In [None]:
# REMOVING DUPLICATES

#Sort values if needed,sorting according to date
#Sorting can help group duplicates together, making it easier to identify and analyze them.
df['Date'] = pd.to_datetime(df['Date'], format='%d-%m-%Y') #converting object datatype to date datatype
cleaned_df=df.sort_values(by=["Date"])
cleaned_df

import pandas as pd

# Sample DataFrame
data = {
    'column1': [1, 2, 2, 3, 4],
    'column2': ['A', 'B', 'A', 'C', 'D'],
    'column3': ['X', 'Y', 'X', 'Z', 'W']
}

df = pd.DataFrame(data)

# 1. Identify duplicates based on specific columns
duplicates_subset = df[df.duplicated(subset=['column1', 'column2'], keep=False)]
print("Duplicates based on columns 'column1' and 'column2':")
print(duplicates_subset)

# 2. Remove duplicates based on specific columns
df.drop_duplicates(subset=['column1', 'column2'], keep='first', inplace=True)
print("\nDataFrame after removing duplicates:")
print(df)

# 3. Review and confirm results
# Observe the modified DataFrame to confirm that duplicates have been removed.

# 4. Handle missing values appropriately (optional)
# For example, drop rows with missing values
df.dropna(inplace=True)

# 5. Consider case sensitivity
# Convert strings to lowercase before identifying duplicates
df['column2'] = df['column2'].str.lower()

# 6. Backup original data (optional)
# Create a copy of the original DataFrame
df_backup = df.copy()

# 7. Document the process (no code example)
Document the steps taken to identify and remove duplicates. This documentation can be helpful for reproducibility and understanding the data cleaning process.

# 8. Consider context and business rules (no code example)
Take into account the context of your data and any relevant business rules. Sometimes, duplicates may be valid in certain scenarios, and removing them without considering the context could lead to loss of important information.

# Display the final DataFrame
print("\nFinal DataFrame:")
print(df)


In [None]:
# OPTIMIZING MEMORY USAGE

import pandas as pd

# 1. Use Efficient Data Types:
# Choose the most memory-efficient data types for your columns. For example, if your numeric columns don't require high precision, consider using `float32` instead of `float64` to save memory.
df['column_name'] = df['column_name'].astype('float32')

# 2. Downcast Numeric Types:
# Downcast numeric columns to lower precision types if possible. This can significantly reduce memory usage.
df = df.apply(pd.to_numeric, downcast='float')

# 3. Handle Categorical Data Efficiently:
# Convert categorical variables to the `category` data type.

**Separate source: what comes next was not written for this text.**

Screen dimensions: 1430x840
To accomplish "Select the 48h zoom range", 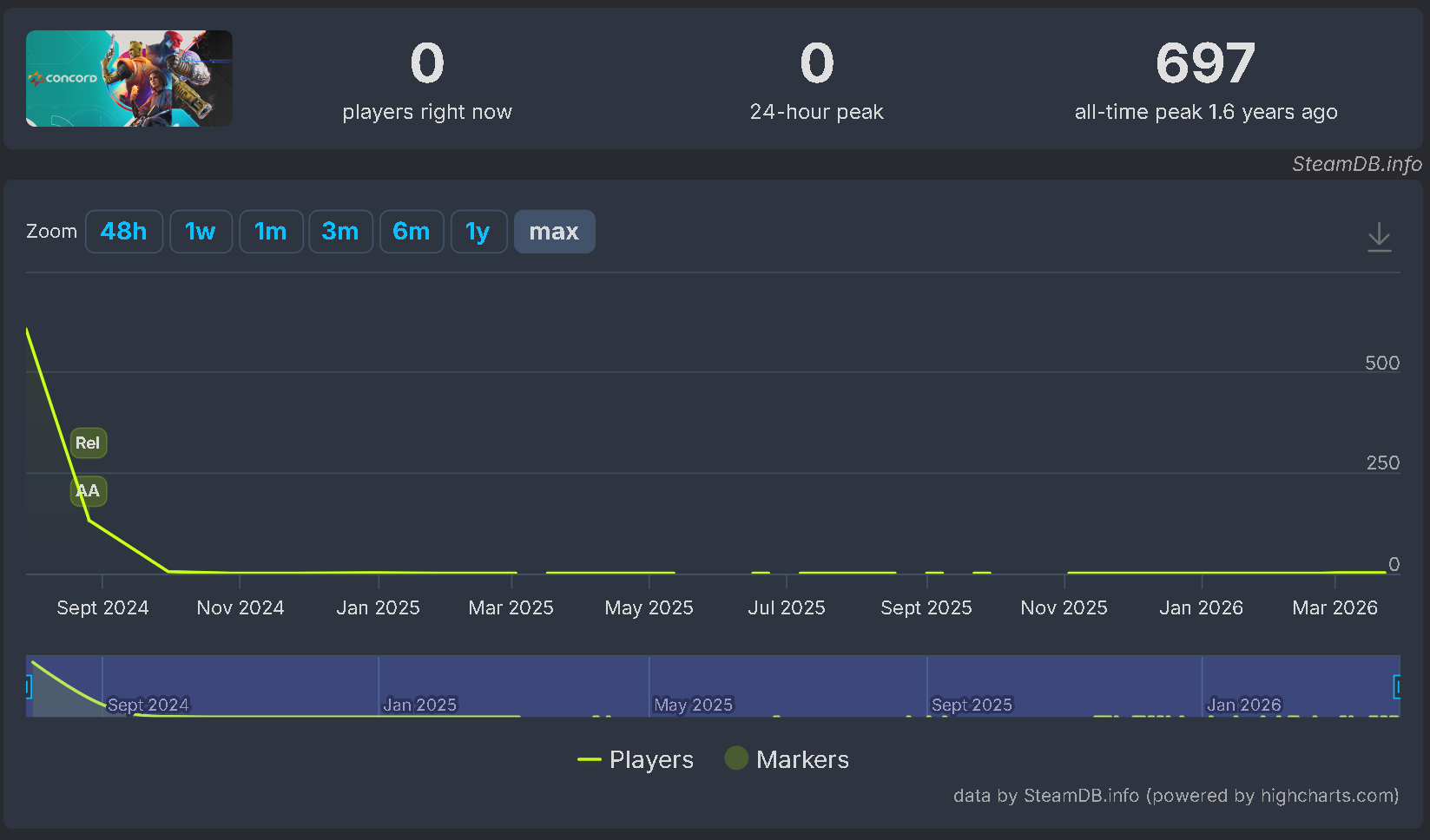I will (x=124, y=232).
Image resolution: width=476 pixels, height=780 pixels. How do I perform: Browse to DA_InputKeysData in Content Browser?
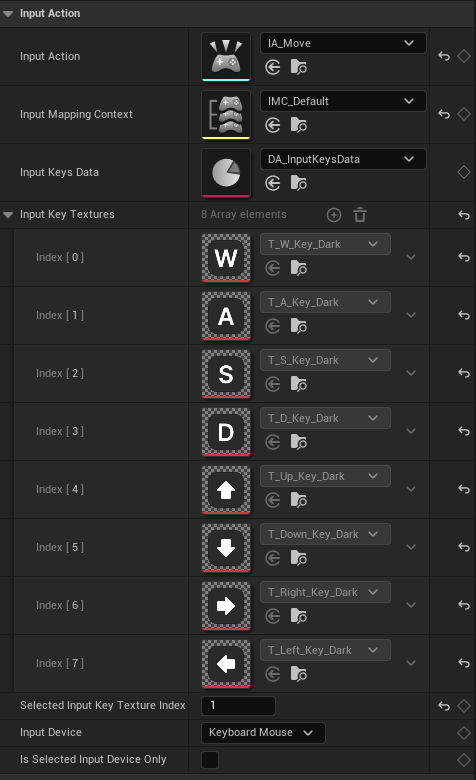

This can be especially beneficial for columns with a limited number of unique values.
df['categorical_column'] = df['categorical_column'].astype('category')

# 4. Remove Unnecessary Columns:
# Drop columns that are not needed for your analysis. This reduces the overall memory footprint.
df = df.drop(['unnecessary_column'], axis=1)

# 5. Process Data in Chunks:
# If working with large datasets, consider processing data in chunks rather than loading the entire dataset into memory. This is particularly useful when reading data from large files or databases.
chunk_size = 10000
for chunk in pd.read_csv('large_file.csv', chunksize=chunk_size):
    process_chunk(chunk)

# 6. Use Sparse Data Structures:
# If your data has many zero or missing values, consider using sparse data structures. Pandas supports sparse data types for both Series and DataFrames.
df_sparse = df.to_sparse()

# 7. Compress Data:
# For certain types of data, compression techniques can be applied to reduce memory usage. For example, you can use the `blosc` library or other compression methods.

# 8. Optimize String Columns:
# If your DataFrame has columns with strings, consider using more memory-efficient representations, such as the `category` data type or storing strings externally.
df['string_column'] = df['string_column'].astype('category')

# 9. Use External Storage:
# For very large datasets that don't fit into memory, consider using external storage solutions like databases or distributed computing frameworks.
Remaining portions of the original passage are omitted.